C’è una ragione se ho impostato come lingua del blog l’inglese pur scrivendo in italiano. Perché in questo modo, quando entro nel sito di WordPress, non vedo gli estratti dai blog italici e non mi devo cospargere di talco mentolato per contrastare l’orticaria.

La pagina dei blog americani è un bouquet variato e fantasioso. Dai giochi ai dolci, dalle riflessioni sulla lingua alla descrizione degli alberi.

La pagina italiana è tutta fatta da aspiranti giornalisti politici mossi dal più bieco moralismo. Il più originale tra loro copia Grillo, immaginate quindi quello meno propositivo. La chiamano giustamente “antipolitica” perché è l’antitesi della politica. Chiacchiere sgrammaticate, alti lai sulla scarsità di democrazia, satira zoppicante. Noia. Cocktail micidiale di noia: una parte di Che Guevara, una parte di Vendola, una parte di Bar Sport e il mio Carciofone è pronto.
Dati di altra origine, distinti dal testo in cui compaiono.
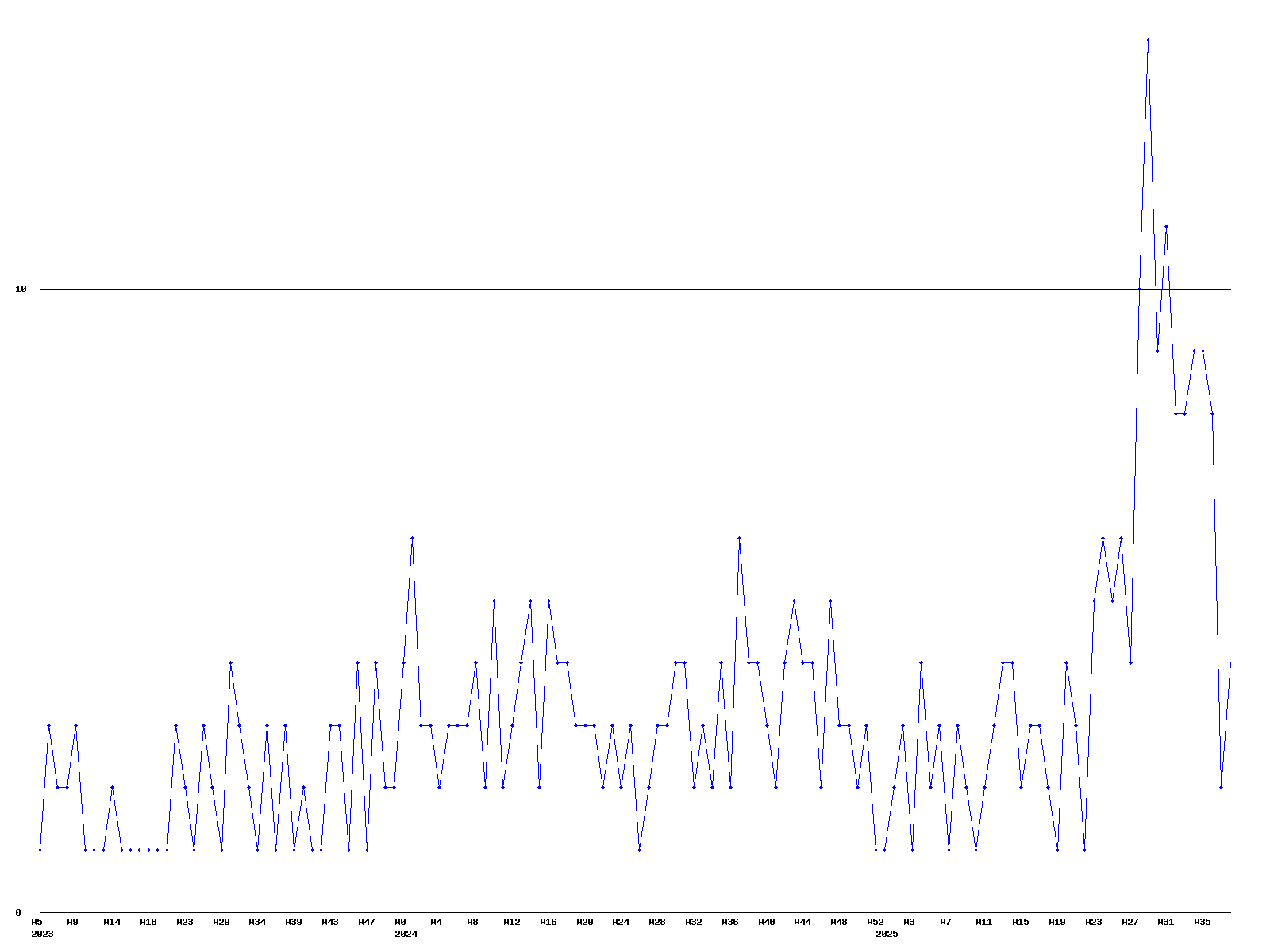This screenshot has width=1270, height=952.
Task: Select the 2025 year label
Action: point(887,934)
La tendenza panpoliticizzante italiana tocca e corrompe anche il settore della musica elettronica.

C’è una ragione se su ultravoid.net non inserisco mai pezzi di musicisti elettronici italiani. Perché non ne trovo di puri. Dai Paesi baltici e persino dalla Grecia arriva un uso dell’elettronica cristallino, sognante, ipnotico, nevoso. Invece gli italiani, anche quando sono alle prese con sequele di pernacchi elettrici, devono puzzare come un barbuto cantautore di quarant’anni fa, darsi un nome da presunta società civile e porsi contro tutto e tutti. Finché non arriva il contratto dalla multinazionale, si intende.
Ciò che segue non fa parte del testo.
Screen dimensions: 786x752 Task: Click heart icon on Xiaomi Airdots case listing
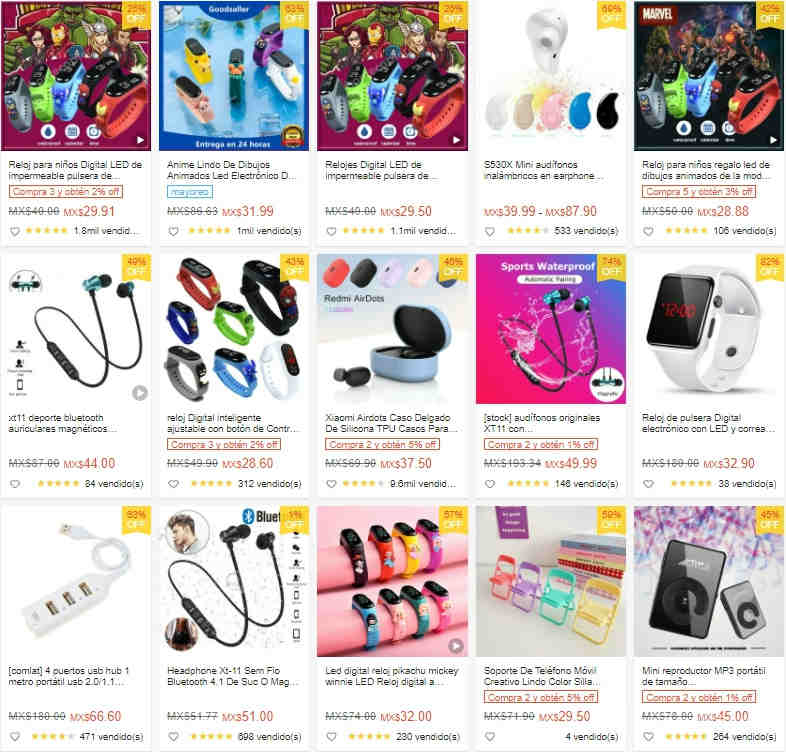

Quando poi ci spostiamo dall’ambito plugged a quello unplugged le cose peggiorano. L’ultimo, fugace orgasmo indie nostrano, tale Il Veleno del Popolo si presenta così: “nasce tra mozziconi di sigaretta ancora fumanti e dall’inchiostro dei quotidiani, tra rabbia e decibel. Rock ‘n’ roll, folk, blues e attitudine low-fi nella triade essenziale di chitarra, batteria e voce, dove musica e testi si imbrattano di storie di ordinaria intossicazione quotidiana”.

Giusto per essere coerente, questo trio di duri e puri suonerà in un festival very fighetto durante il Salone del Mobile milanese. Che a me piace, ma per il loro circuito centrosocialitario deve essere una “immonda mercificazione della creatività decisamente da boicottare”.